Not identified words

tiagosantos · January 11, 2019, 2:38am

No problem at all. Just better to focus on a task at the time, for efficiency sake.
Regarding the symbols (e.g. ∑ ≠ →), I can see the issue now. You can add those as ?PUNCT, but it may be a disheartening task if you do it in case-by-case basis. Better to dump a UNICODE math symbol table and “replace all” regexp (.) by \1\t\1\t_PUNCT\n.

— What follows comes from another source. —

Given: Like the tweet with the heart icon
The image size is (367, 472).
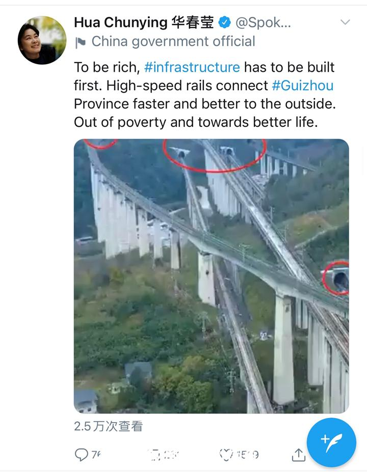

marcoagpinto · January 23, 2019, 12:58pm

It is too hard/complex for me.

Tiago,

There are some unidentified words with verbs forms:
abarcá-lo-á
abarcá-lo-emos
abarcá-lo-ão
abarcar-lhos

How should I add them to added.txt?

Thanks!

tiagosantos · January 24, 2019, 7:02pm

Hi Marco,

Regarding POSs, I think they are considered diferent particles nao, since I introduced some tokenization changes. You should do it via disambiguation, if you deem it fit, but the main issue with this word forms is actually their spelling recognition. There are many verb form that are still not recognized by hunspell if 'mesoclises; is uses.
This ‘mesoclises’ forms are an issue I haven’t yet found a good solution to it. Even our Hunspell dictionary uses a form of uncompressed inflected verb forms with prefixes (uppercase L and P) to recognize all ‘mesoclises’ forms of some verbs, which is a computationally very expensive way to do it, as well as it require a great deal of manual input. I am still thinking of a solution that does not involve adding all base forms of a verb, as it is done at the moment, or if done, done with an automated script for all relevant verbs. If you have feasible ideas, I am very happy to hear them.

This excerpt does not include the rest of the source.